- Action item
Pictures are to be left out, and only the lines from the one containing "Given: Minimize the" through the last line of the data are to be returned exactly.
+++ Exercise inputs +++
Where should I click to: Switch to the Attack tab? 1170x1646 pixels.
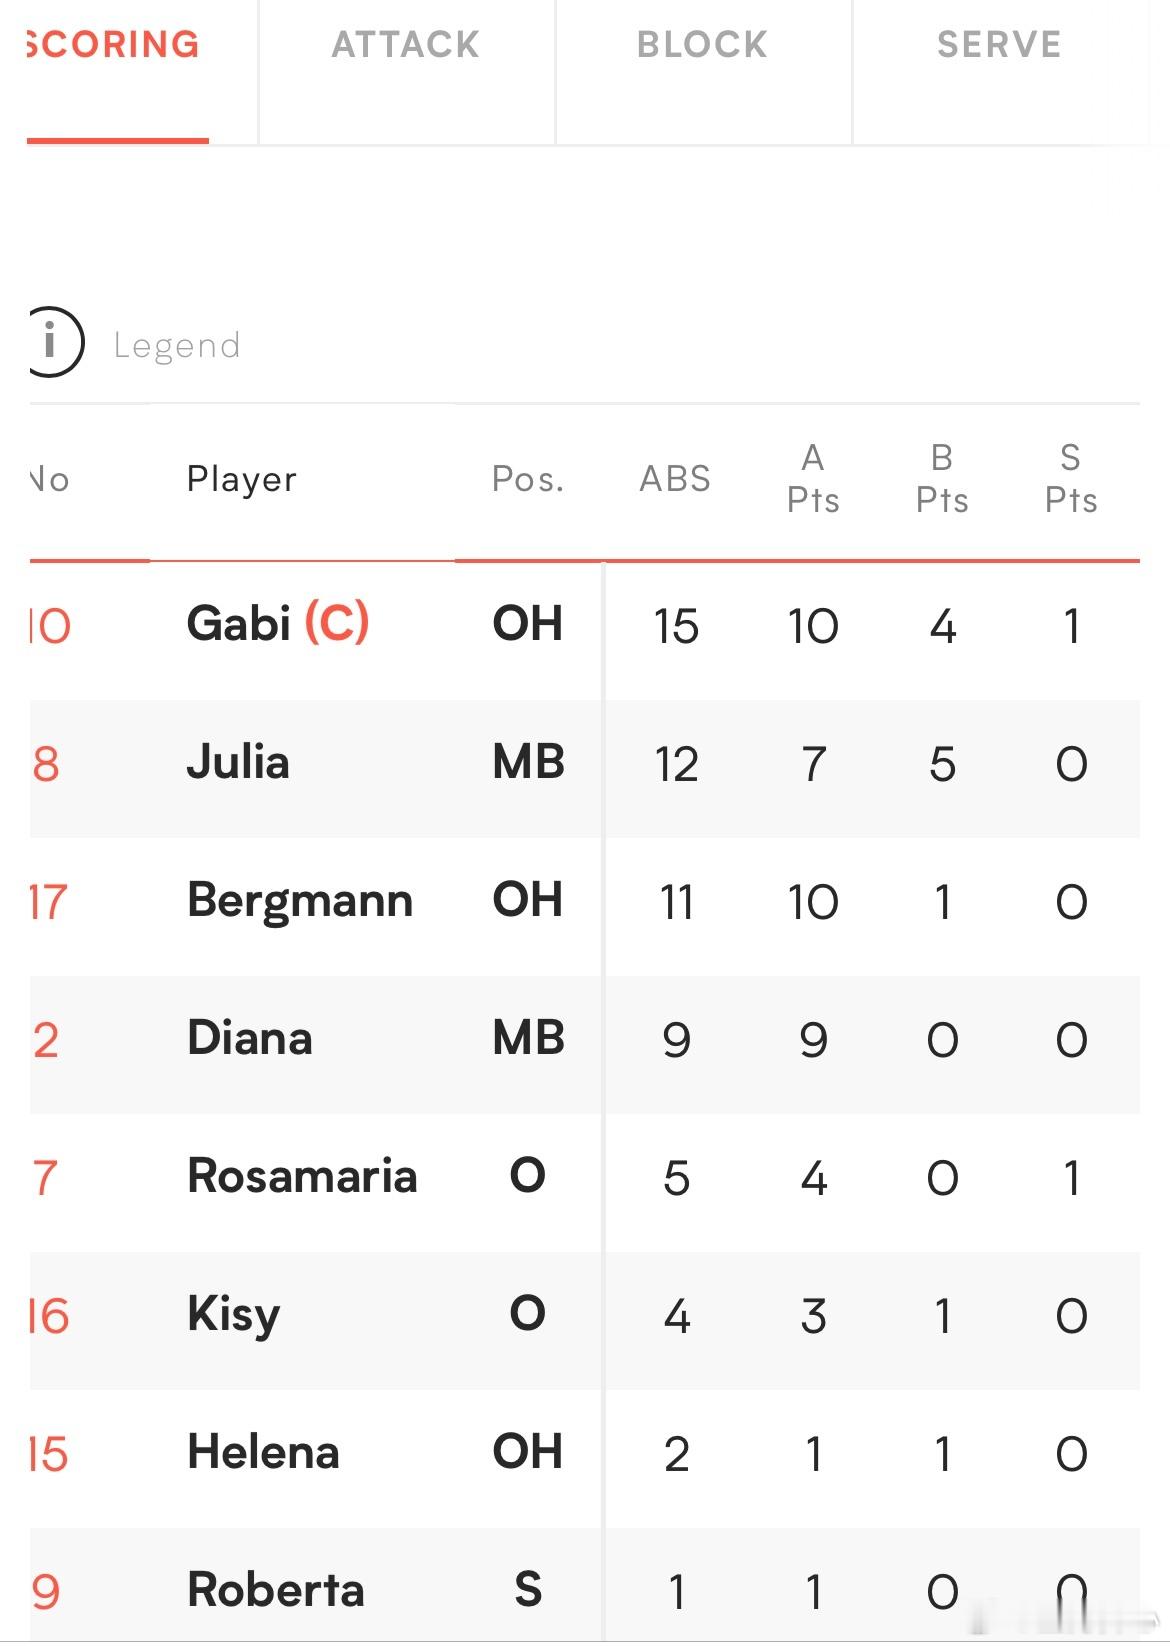pos(406,45)
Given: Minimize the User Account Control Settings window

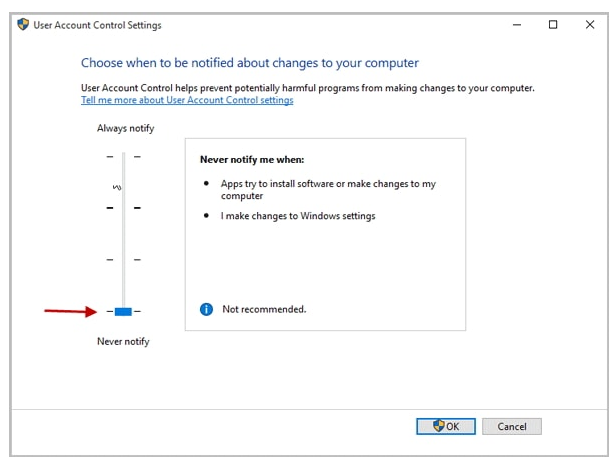Looking at the screenshot, I should (517, 25).
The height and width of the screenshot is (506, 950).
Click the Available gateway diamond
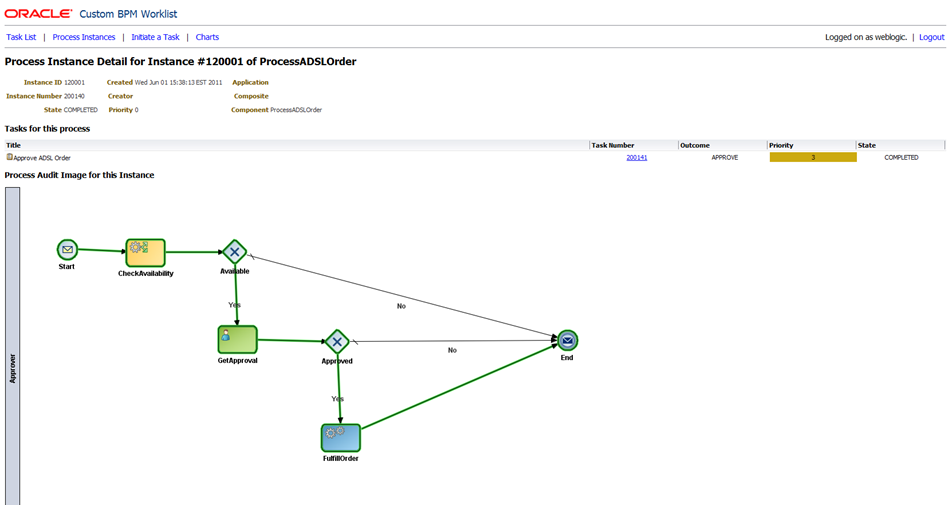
+++
- Output below
Given: Minimize the User Account Control Settings window

Looking at the screenshot, I should (517, 25).
The height and width of the screenshot is (506, 950).
Click the Available gateway diamond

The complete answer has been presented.